As mentioned in my previous post on Coven, the series is set in a boarding school for witches in New Orleans, Louisiana. One of the witches is Queenie (Gabourey Sidibe), who is human voodoo doll. She can harm others by harming her own body. A rivalry between the coven and the entourage of voodoo priestess Marie Laveau (Angela Bassett) leads Queenie, feeling isolated in the coven of white witches, to join the voodoo community. A few deaths later, she re-joins the coven. The aspect of race and race relations is explored through Queenie’s isolation within the coven and reintegration into it, and by a very entertaining Kathy Bates, as Madame Delphine LaLaurie, a former cruel slave-owner brought back to life in contemporary New Orleans, who is ‘adjusting’ to the new reality.
Race and ‘Othering’
The setting of New Orleans speaks of the image Hollywood writers have of the south: charming, sensual, black, and primitive, in an imaginary contrast with the rational, modern, and urban north. Voodoo originates in Haiti and results from the melange between Christianity and local practices. In movies, voodoo is generally to be found in the south and is thus seen as black people’s magic, sensual and primitive (Skeleton Key, Angel Heart, Jessabelle). Never mind the fact that the biggest concentration of Haitians is in Miami and NYC. A classic anthropological study of voodoo religion is Karen McCarthy Brown’s Mama Lola, a Voodoo Priestess in Brooklyn. Alas, post-industrial NYC, symbol of modernity and urbanisation, doesn’t fit Hollywood’s image of irrational, sensual, and primitive magic.
This is an example of ‘othering’, a process of defining and legitimising one’s identity as superior to that of other groups. ‘Othering’ assumes that one’s identity is the ‘standard’, to which others are compared and found lacking. The ‘other’ can be seen as an ‘anomaly’ and/or threat within the group (Jew, homosexual), or be an outsider to the group. The insider other is the one who does not fit in the symbolic order of a society (see post on Trick ‘r Treat). The outsider other is not necessarily seen in disparaging terms, but through stereotypes and never on equal terms.
“Each society creates and recreates its ‘others’, for the process of identification involves the identities of these different ‘others’.” (McCrone, Sociology of Nationalism 1998: 118).
Having the West been constructed around modern scientific rationality, literate and urbanised culture, and industrial/post-industrial capitalism, the ‘other’ is often its mirror opposite: irrational, primitive, rural or close to nature. The ‘other’ is often racialised (see Stuart Hall’s ‘Spectacle of the Other’). Queenie is ‘other’ because she is black and her magic is voodoo, also portrayed as ‘other’, foreign magic. Yet, black people are segregated and discriminated against in contemporary America, so the Queenie’s sense of isolation in the white witches’ coven resonates with reality. Films and TV are not supposed to portray how things should be, but how they are and can be. I believe Queenie is not really ‘othered’ for being black; rather the series explores her identity and what it takes for a community to be inclusive. In addition, it is also interesting how voodoo gives Queenie an identity and culture that are missing in the others’ magic.

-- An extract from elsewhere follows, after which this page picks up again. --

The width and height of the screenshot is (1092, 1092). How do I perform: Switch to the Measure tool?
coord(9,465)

Rationality, Magic, and Voodoo
The other is seen as lacking a particularly narrow form of rationality (see posts on Sleepy Hollow and West Wing), the materialistic instrumental rationality of the nineteenth century. Early anthropology studied other cultures through the lens of the Western paradigm, thus misunderstanding them. For instance, Evans-Pritchard considered on magic among the Azande as flawed science. However, the conception of magic as a primitive form of science or confined to ‘imitative magic’, the control over nature, has been debunked. Magic “mystical action,” as Godfrey Lienhardt (1961: 331) calls it, “is not a substitute for practical or technical action, but a complement to it and preparation for it. … what the symbolic action is intended to control is primarily a set of mental and moral dispositions.”. It is a form of understanding that involves participation leading to a changed psychological state. It is sometimes called ‘participatory consciousness’.

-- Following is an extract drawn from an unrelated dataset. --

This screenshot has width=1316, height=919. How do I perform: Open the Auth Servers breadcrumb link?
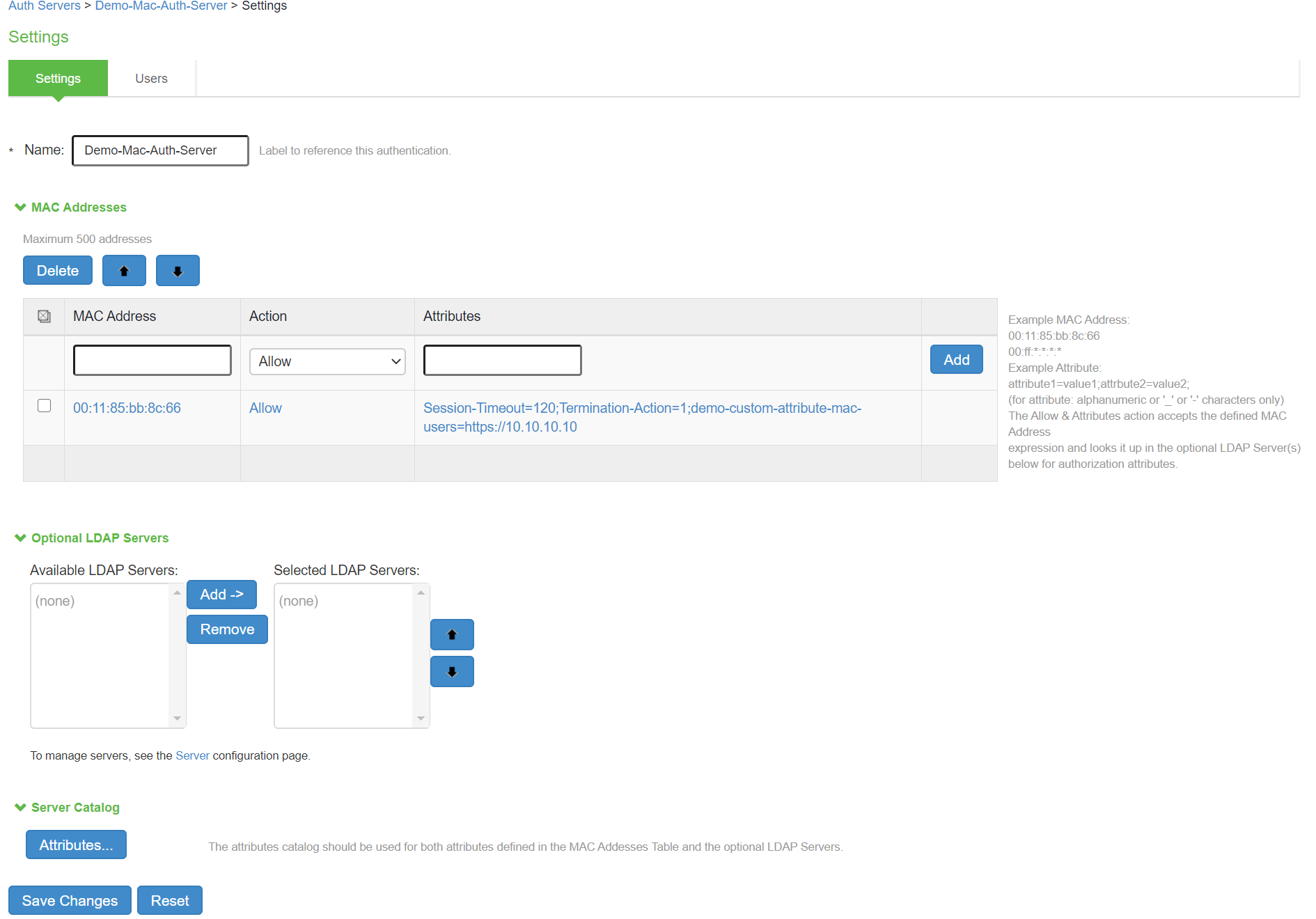(44, 6)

Lienhardt showed how Dinka’s rituals were primarily social. They dramatised situations controlling experience of those events (1961: 335). For instance, in sacrifice the beast dies instead of human beings transforming a situation of death into a situation of life (1961: 338). Magic seeks a transformation in understanding: ‘the Zande’s belief in witchcraft does not exclude “empirical knowledge of cause and effect,” but it provides a social and cultural method of acting upon the world.’ (Tambiah 1990: 355)

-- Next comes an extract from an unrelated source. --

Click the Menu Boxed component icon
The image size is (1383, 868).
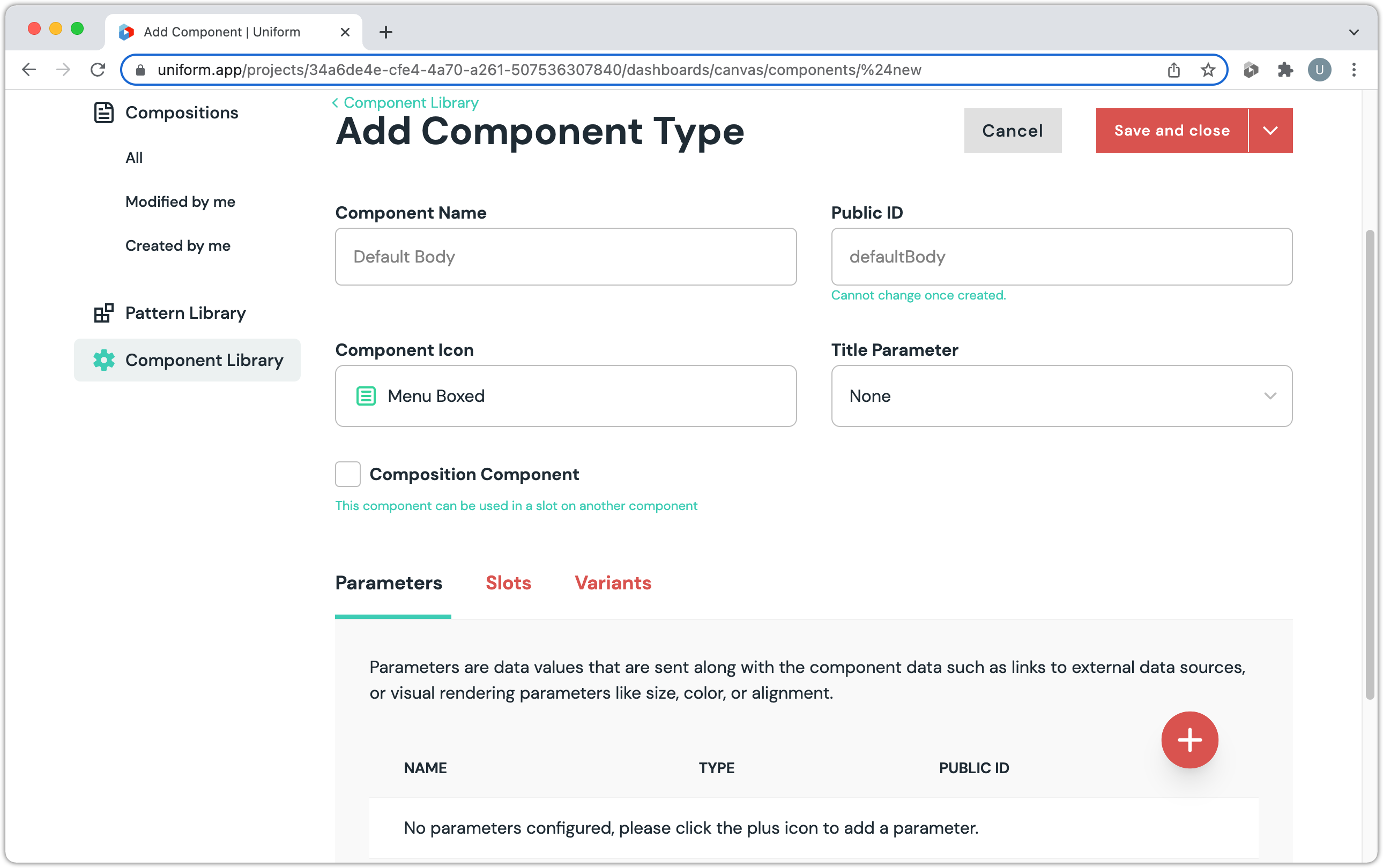366,396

At the core of Voodoo religion are relationships (see McCarthy Brown). Spirits are part of the ‘extended family’. This is reflected in the language of family/kinship used to refer to Priests and priestesses, who are called ‘papa’ and ‘maman’, while initiates are called ‘children of the house’. Voodoo parents provide protection to their children, which is often concrete help (food, help in finding work), with the temple providing a form of social welfare. Many of the rituals about healing relationships. The officiant, possessed by a spirit, speaks to individuals in the community and members of the community help interpreting the message. It is not so much about the supernatural and the control of nature, but the managing of fractured relationships among the living.